A potential tripping point is where you’ll find reports; most are accessible from Analytics Builder, others are available in Email Studio, and you’ll find specific reports on your Marketing Cloud Setup home page. 

Here, it’s deciding whether you’ll find this report in Analytics Builder or Email Studio. Once you’ve determined the first ‘click’ in navigating there, now, where do you go: “View Catalog” or “Reports Shortcut”?

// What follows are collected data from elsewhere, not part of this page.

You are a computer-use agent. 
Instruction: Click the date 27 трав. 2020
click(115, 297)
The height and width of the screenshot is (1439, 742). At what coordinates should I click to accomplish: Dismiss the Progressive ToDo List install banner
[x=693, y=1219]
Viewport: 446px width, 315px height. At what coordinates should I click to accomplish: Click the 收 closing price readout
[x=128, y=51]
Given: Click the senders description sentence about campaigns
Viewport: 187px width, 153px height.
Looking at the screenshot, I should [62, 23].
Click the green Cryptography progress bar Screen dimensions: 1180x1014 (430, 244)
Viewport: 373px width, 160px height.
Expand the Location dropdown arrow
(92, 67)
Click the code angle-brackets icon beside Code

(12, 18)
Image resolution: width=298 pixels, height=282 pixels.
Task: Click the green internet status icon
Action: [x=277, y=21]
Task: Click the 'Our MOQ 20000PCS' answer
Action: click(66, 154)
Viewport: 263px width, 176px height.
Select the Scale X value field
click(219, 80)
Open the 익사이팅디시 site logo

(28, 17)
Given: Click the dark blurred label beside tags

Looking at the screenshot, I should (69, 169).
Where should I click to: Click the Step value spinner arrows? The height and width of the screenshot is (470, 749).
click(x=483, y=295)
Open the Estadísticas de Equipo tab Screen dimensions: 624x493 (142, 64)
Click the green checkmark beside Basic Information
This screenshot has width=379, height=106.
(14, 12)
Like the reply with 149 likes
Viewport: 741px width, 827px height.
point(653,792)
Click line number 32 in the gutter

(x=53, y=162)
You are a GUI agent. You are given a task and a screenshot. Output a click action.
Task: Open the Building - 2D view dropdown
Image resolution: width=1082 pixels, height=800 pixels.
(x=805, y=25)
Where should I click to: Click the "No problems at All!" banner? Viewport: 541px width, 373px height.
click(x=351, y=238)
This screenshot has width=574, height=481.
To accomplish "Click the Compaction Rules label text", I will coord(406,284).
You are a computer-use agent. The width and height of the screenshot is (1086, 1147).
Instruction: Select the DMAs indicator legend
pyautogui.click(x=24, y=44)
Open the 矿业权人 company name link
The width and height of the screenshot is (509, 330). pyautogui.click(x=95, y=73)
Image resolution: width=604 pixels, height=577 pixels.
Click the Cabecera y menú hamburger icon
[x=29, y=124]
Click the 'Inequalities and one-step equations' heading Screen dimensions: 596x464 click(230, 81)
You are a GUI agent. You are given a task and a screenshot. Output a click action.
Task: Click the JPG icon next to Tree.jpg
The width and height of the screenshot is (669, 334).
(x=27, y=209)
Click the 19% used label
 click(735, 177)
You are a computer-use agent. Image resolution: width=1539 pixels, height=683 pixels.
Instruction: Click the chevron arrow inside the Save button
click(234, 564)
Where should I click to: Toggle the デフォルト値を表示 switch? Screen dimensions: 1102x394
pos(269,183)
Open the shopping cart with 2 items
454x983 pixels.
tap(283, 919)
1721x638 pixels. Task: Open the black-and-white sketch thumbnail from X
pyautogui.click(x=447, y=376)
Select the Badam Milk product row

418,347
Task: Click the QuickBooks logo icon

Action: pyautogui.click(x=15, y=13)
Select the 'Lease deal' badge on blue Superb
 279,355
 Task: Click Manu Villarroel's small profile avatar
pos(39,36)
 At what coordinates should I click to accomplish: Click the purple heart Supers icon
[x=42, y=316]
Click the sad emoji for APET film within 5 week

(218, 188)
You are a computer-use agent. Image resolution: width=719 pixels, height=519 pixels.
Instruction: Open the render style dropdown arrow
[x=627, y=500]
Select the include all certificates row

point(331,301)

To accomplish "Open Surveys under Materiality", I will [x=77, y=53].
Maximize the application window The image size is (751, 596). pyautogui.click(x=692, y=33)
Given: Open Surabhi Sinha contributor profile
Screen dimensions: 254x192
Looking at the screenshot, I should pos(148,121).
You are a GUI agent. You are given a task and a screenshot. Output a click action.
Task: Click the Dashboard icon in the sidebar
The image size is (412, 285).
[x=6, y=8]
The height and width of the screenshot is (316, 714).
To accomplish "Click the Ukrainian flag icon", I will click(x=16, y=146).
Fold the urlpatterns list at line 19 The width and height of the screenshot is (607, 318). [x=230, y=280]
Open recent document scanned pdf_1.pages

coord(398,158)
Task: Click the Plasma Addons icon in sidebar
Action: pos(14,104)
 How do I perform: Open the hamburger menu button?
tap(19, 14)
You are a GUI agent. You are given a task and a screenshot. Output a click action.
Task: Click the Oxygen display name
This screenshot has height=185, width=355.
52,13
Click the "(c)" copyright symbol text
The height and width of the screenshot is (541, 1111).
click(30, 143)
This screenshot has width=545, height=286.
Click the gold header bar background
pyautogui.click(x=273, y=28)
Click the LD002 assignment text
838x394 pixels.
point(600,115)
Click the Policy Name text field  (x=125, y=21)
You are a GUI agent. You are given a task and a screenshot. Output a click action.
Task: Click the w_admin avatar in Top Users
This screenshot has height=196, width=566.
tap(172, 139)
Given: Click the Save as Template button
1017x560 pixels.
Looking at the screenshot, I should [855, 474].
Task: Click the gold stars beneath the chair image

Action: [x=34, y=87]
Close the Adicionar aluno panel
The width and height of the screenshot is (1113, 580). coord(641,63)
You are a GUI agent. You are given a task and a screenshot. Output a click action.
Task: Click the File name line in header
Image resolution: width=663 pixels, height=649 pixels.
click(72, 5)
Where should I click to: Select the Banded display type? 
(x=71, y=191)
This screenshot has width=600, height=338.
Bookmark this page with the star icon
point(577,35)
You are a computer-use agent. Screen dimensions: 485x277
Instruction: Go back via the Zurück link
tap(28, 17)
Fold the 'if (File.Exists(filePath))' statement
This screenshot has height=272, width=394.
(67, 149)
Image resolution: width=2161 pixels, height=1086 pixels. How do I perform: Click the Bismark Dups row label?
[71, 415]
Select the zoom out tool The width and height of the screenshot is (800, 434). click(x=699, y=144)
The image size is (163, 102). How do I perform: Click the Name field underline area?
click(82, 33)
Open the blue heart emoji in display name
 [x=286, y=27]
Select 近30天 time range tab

Note: The example question above is featured in our Marketing Cloud Admin Practice Exam Pack – plus other questions around locating reports, their use cases, and testing how well you know your way around the platform!

Setup (38%)

With over one third of the questions relating to setup, this one chunky section that I recommend you start with (and spend the majority of your time on). You can expect 23 (out of 60) questions covering:

  • Business units (+ Tenants)
  • Login Security
  • Audit Trail
  • Role-Based Permissions (+ adding/disabling users)
  • Setup Home (+ Metrics you can expect to see)
  • Setup Assistant
  • Marketing Cloud Account Settings
  • Configuring Delivery (Including Sender Authentication Package) 
  • Marketing Cloud Reports (Tracking in Email Studio and Standard reports)
  • Marketing Cloud Connect
  • Web Analytics Connector (+ Parameter Manager)

Business units 

Marketing Cloud business units (BUs) partition data, assets, and users to mirror your internal org structure, e.g. by brand or regional teams. BUs provide centralized control over certain aspects, but there are a dizzying amount of rules to learn for ‘who controls what’ – the enterprise, or the child business unit? 

You’ll come across the term Tenant when studying Marketing Cloud documentation. Familiarize yourself with the definition here, as this differs depending on how BUs are structured in an account.

Login security

Admittedly, this is a topic I could commit to memory (as every SFMC Admin should). There are set best practices when it comes to configuring access policies (i.e. who should gain access to your Marketing Cloud account).

Find the full list of login ‘best practices’ here.

Note: The example question above is featured in our Marketing Cloud Admin Practice Exam Pack.

There are other key concepts to explore also. These include: 

  • API users, FTP users: Should they be exempt from password/session expiration? (Plus, how to control the settings.) 
  • Passwords: How any Marketing Cloud user can reset their own password. 
  • Allowlist IP Login: Authenticates that a user is logging in from an IP address that’s included on the IP Allowlist.

Audit Trail

The audit trail is for security admin users to view Marketing Cloud access and activity records. I spent time focusing on the Marketing Cloud audit trail, however, no questions came up in the exam for me. I recommend you understand the following:

  • Enable Audit Trail Data Collection is the setting that activates audit logging.
  • View Audit Trail records either through Automation Studio data extracts or through REST API extracts.
  • The differences between the Basic Audit Trail and Advanced Audit Trail.
    • Basic: Available to all Marketing Cloud customers, and has a 30-day retention period. Tracks user authentication (Logins and logouts are audited at the enterprise level, not the business unit level), and changes to users, permissions, roles, and Security Settings (i.e. password changes). 
  • Advanced: Contact your Account Executive at Salesforce to enable this. Has a 60-day retention period. Tracks the same as basic, and in addition activity in various modules (e.g. Email Studio) and the Google Analytics integration.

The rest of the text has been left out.